EXERCISE REQUIREMENTS: Each line of the entries that mentions the string "agent" needs to be reported.

(Excerpts from a dataset)
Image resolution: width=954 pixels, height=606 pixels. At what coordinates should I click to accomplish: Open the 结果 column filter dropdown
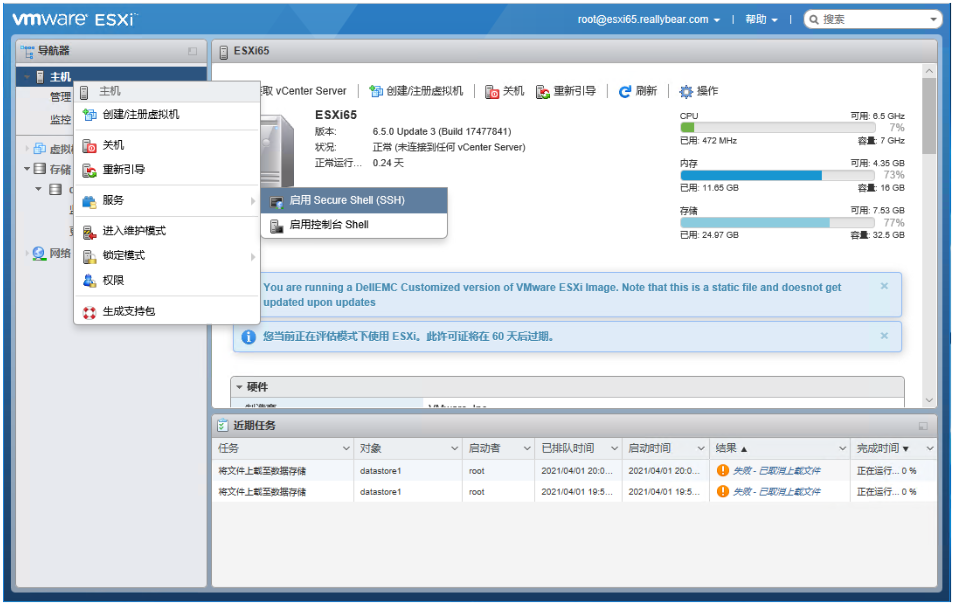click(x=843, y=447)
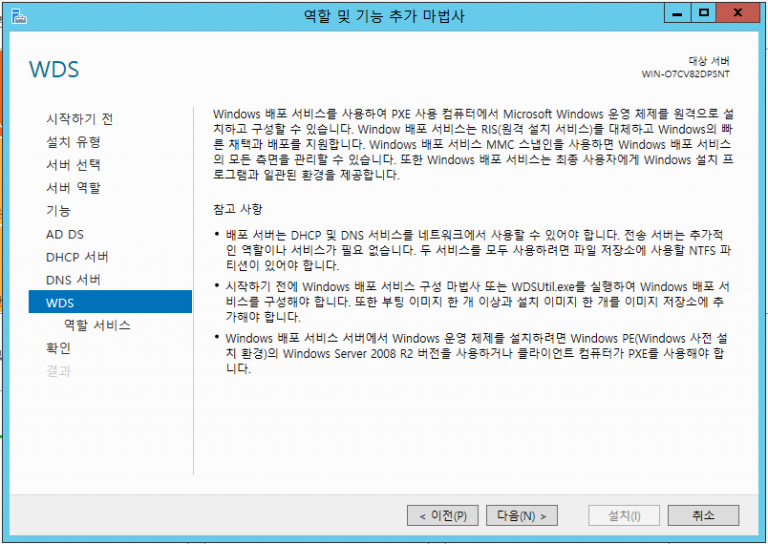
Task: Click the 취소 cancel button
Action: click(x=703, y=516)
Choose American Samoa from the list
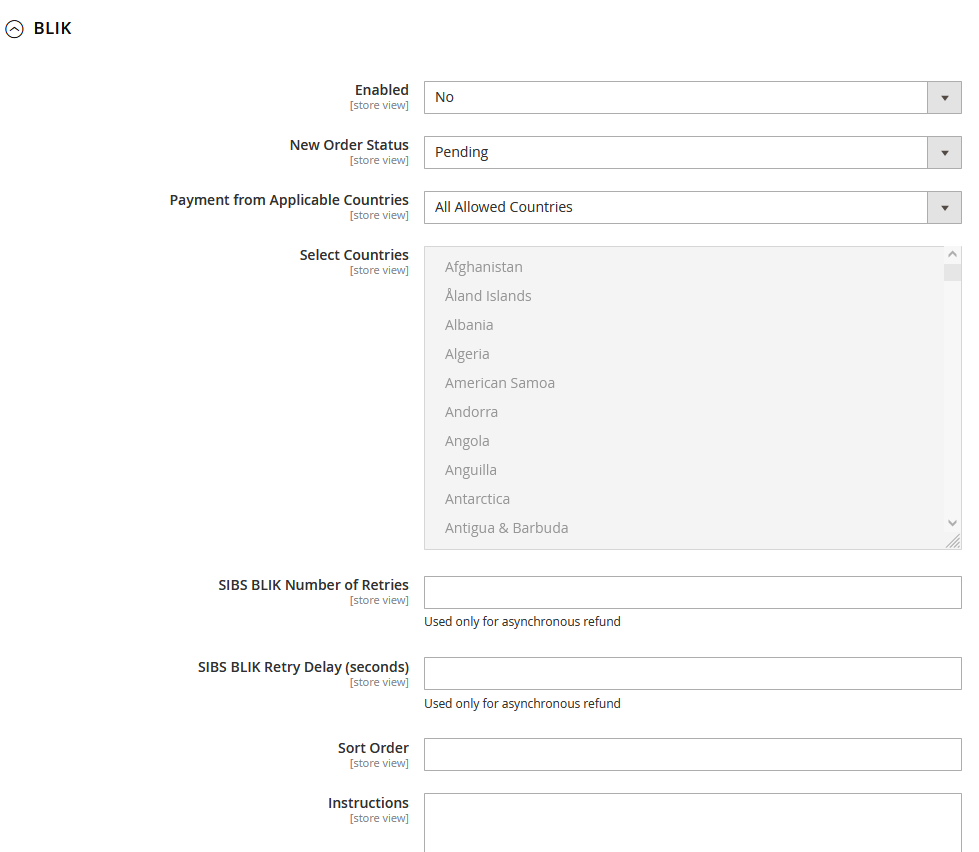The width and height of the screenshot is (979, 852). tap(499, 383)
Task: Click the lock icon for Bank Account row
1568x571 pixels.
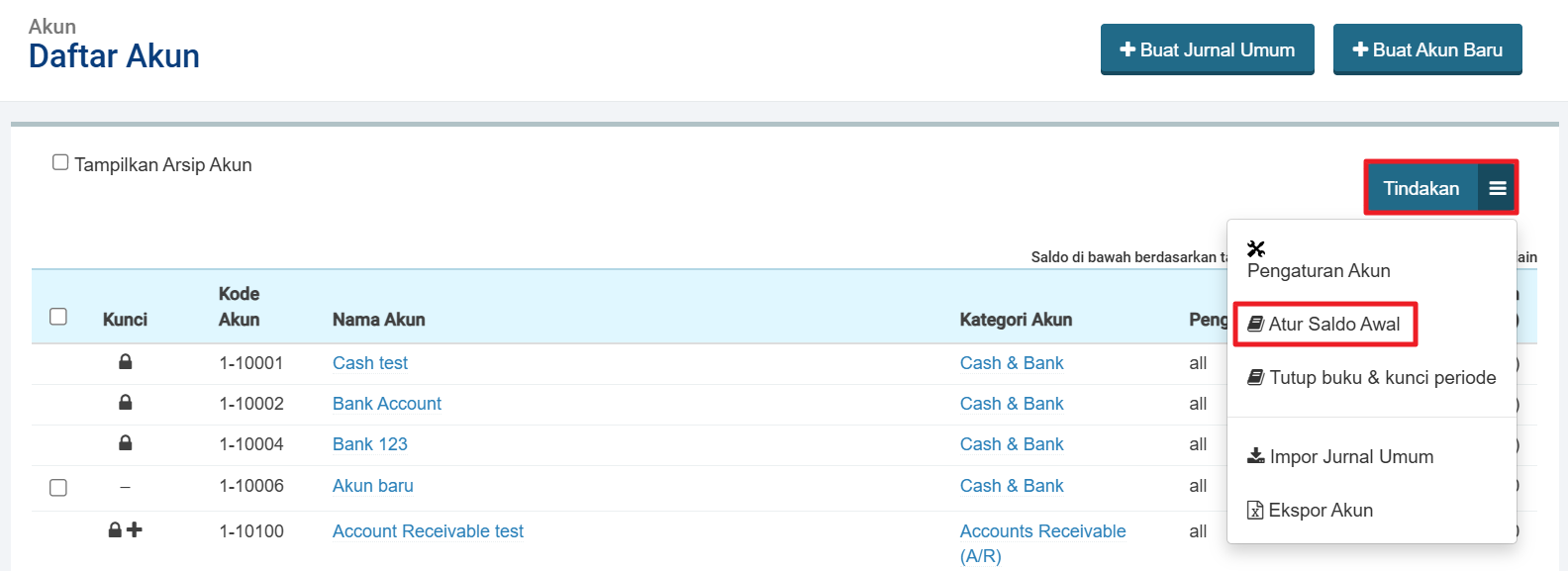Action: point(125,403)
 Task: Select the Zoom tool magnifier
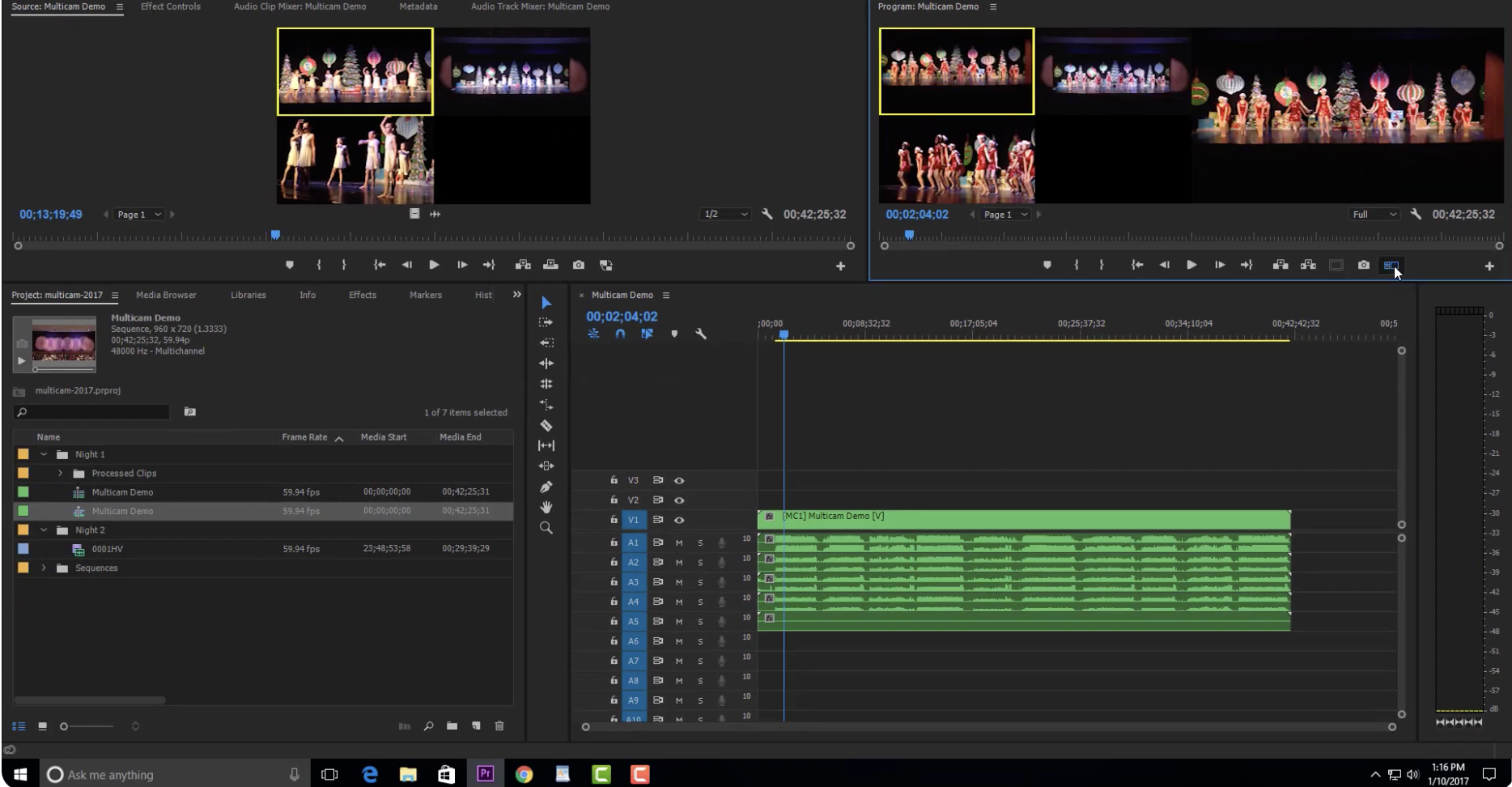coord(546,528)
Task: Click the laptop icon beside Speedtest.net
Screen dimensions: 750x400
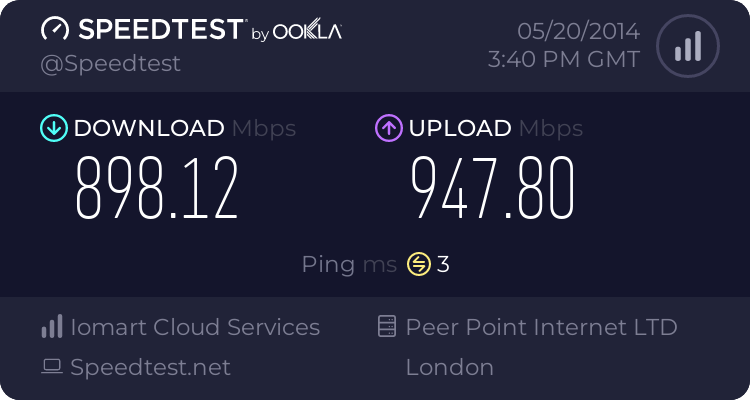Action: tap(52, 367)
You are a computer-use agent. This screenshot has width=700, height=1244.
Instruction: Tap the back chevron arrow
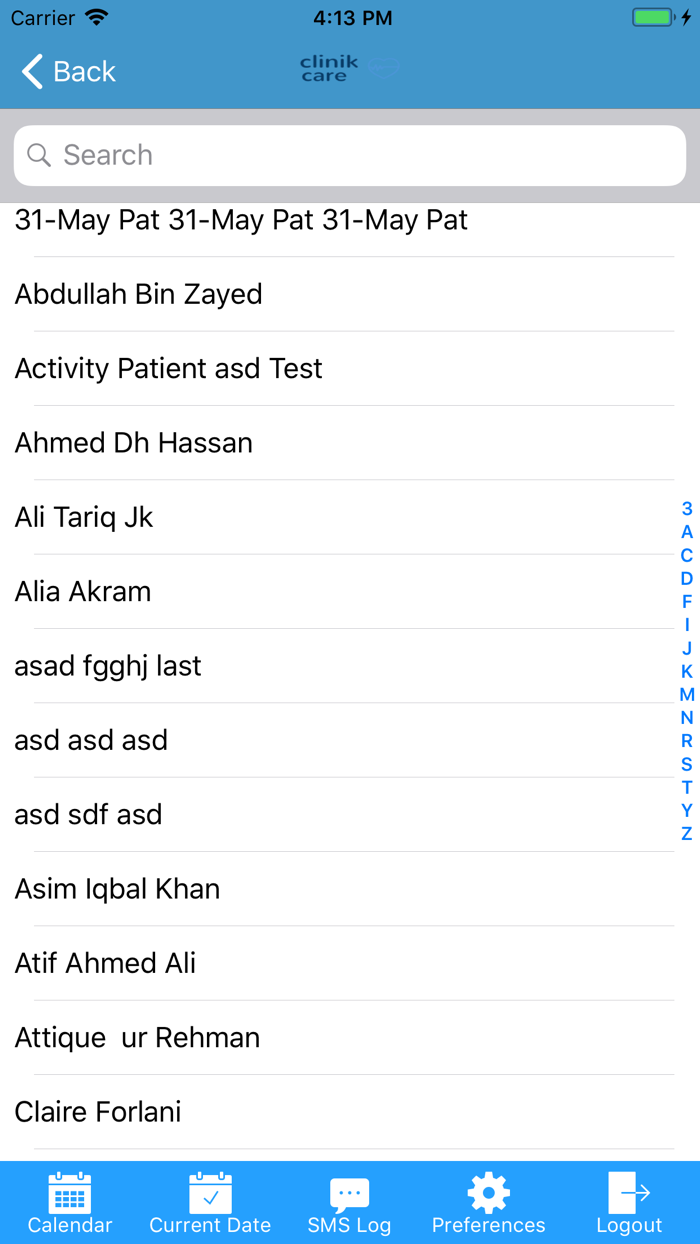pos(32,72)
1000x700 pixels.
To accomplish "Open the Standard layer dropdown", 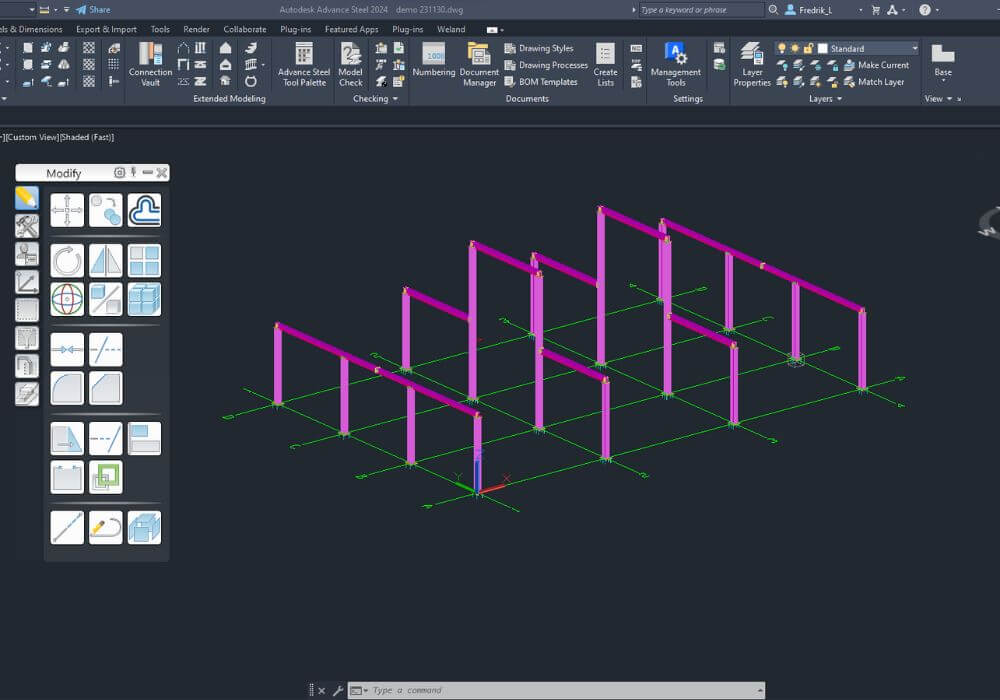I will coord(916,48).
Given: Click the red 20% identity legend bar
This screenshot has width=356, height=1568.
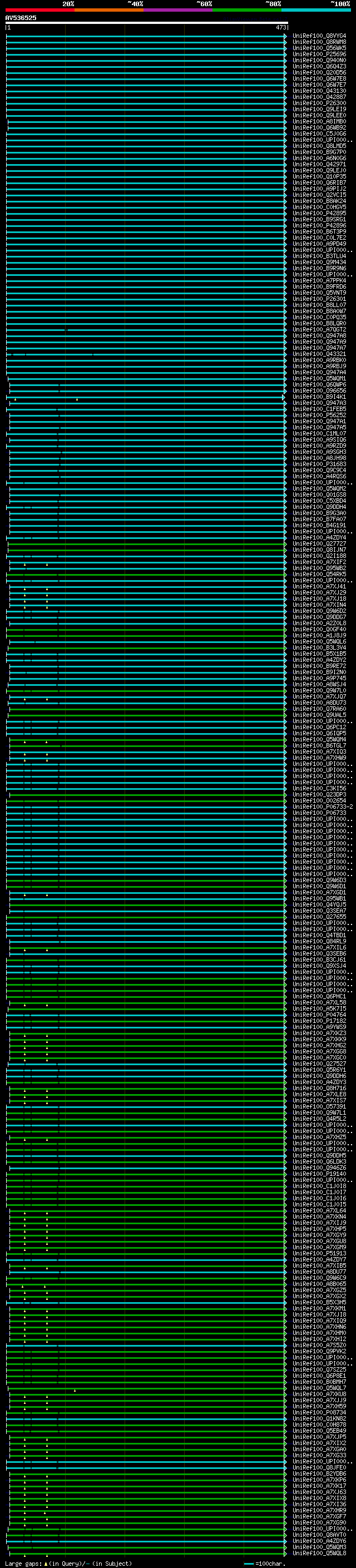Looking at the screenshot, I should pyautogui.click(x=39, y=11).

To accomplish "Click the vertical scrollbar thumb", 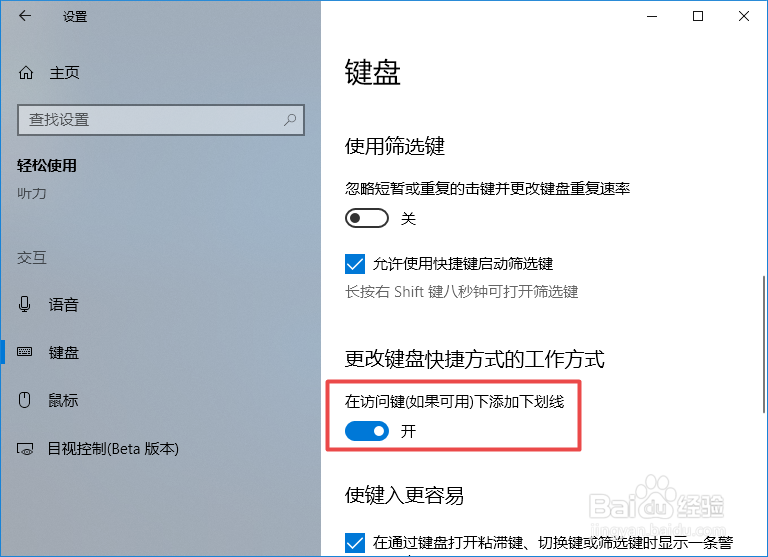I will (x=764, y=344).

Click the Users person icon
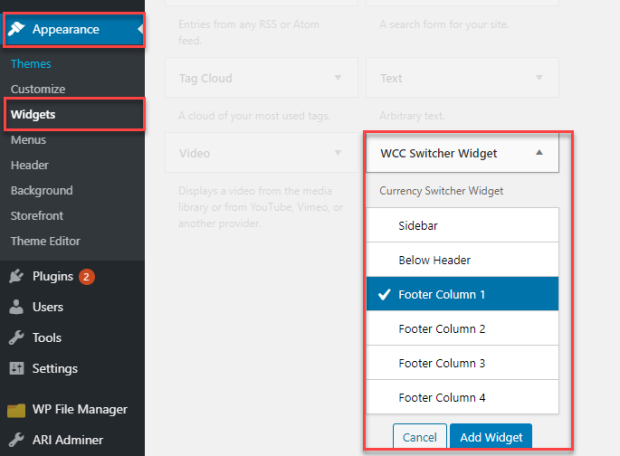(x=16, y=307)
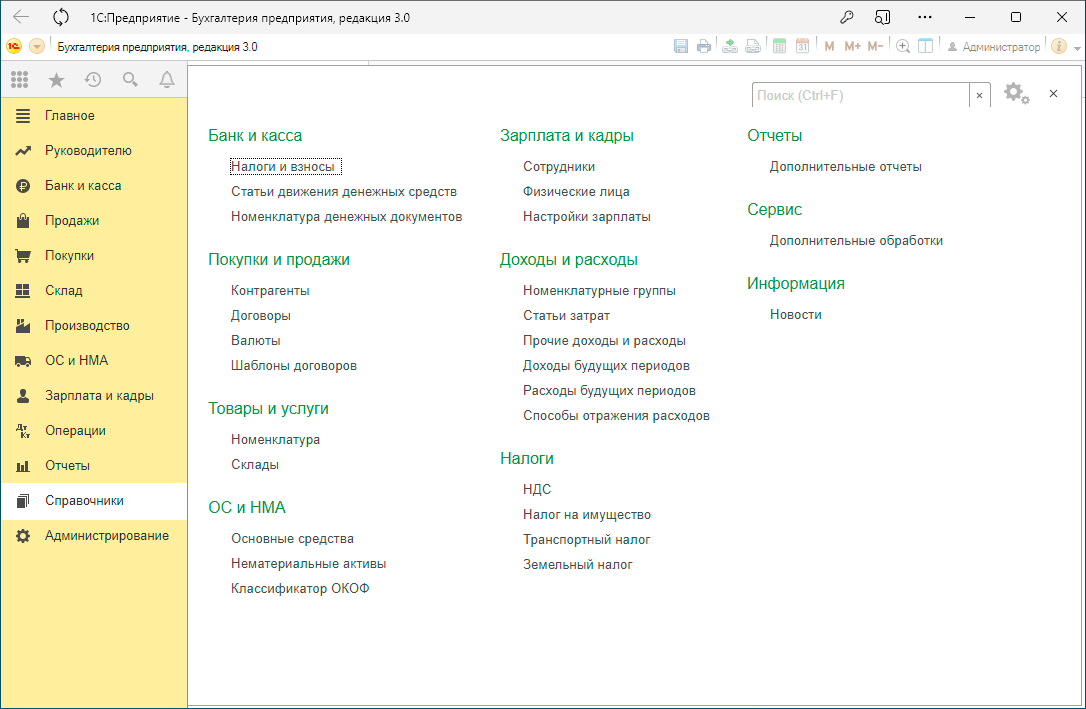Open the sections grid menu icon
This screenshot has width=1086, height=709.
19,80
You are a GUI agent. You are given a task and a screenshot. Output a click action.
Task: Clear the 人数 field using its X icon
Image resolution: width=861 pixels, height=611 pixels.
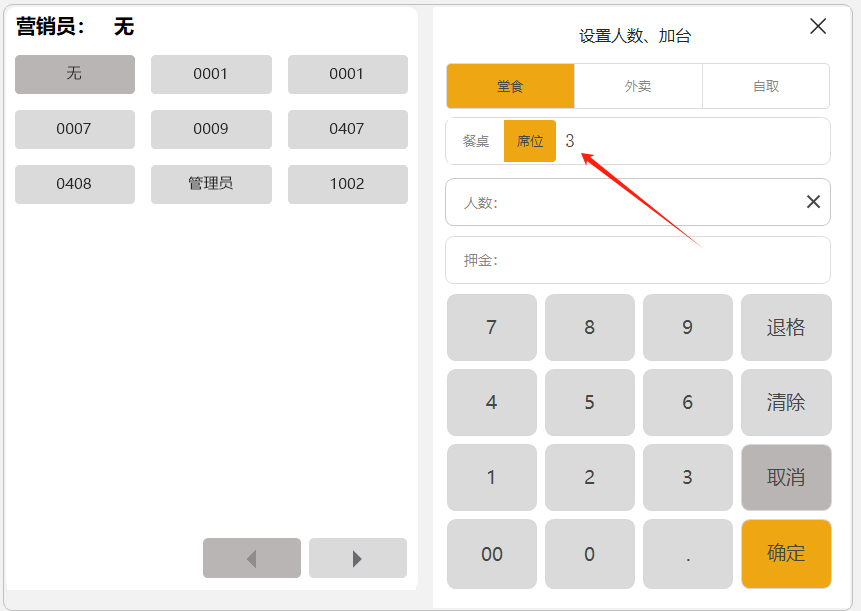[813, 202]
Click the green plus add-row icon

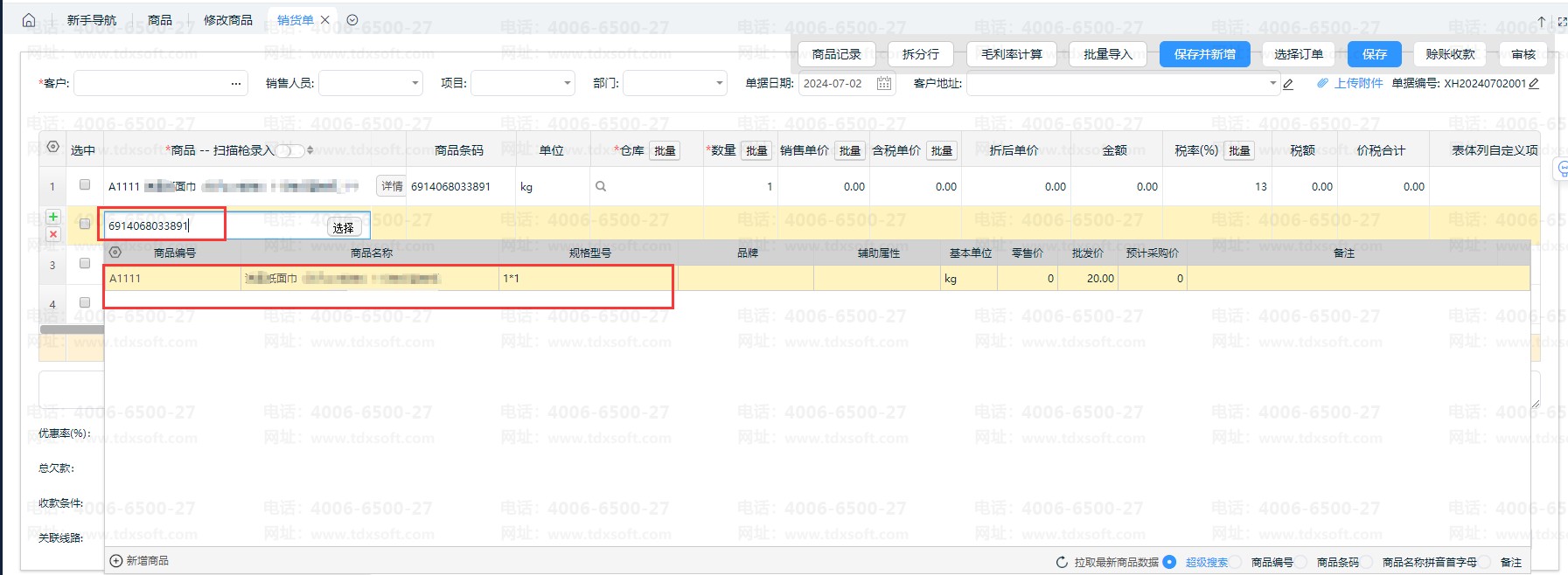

RESPONSE TO THIS EXERCISE:
You are a computer-use agent. This screenshot has width=700, height=1244.
You are a GUI agent. You are given a task and a screenshot. Output a click action.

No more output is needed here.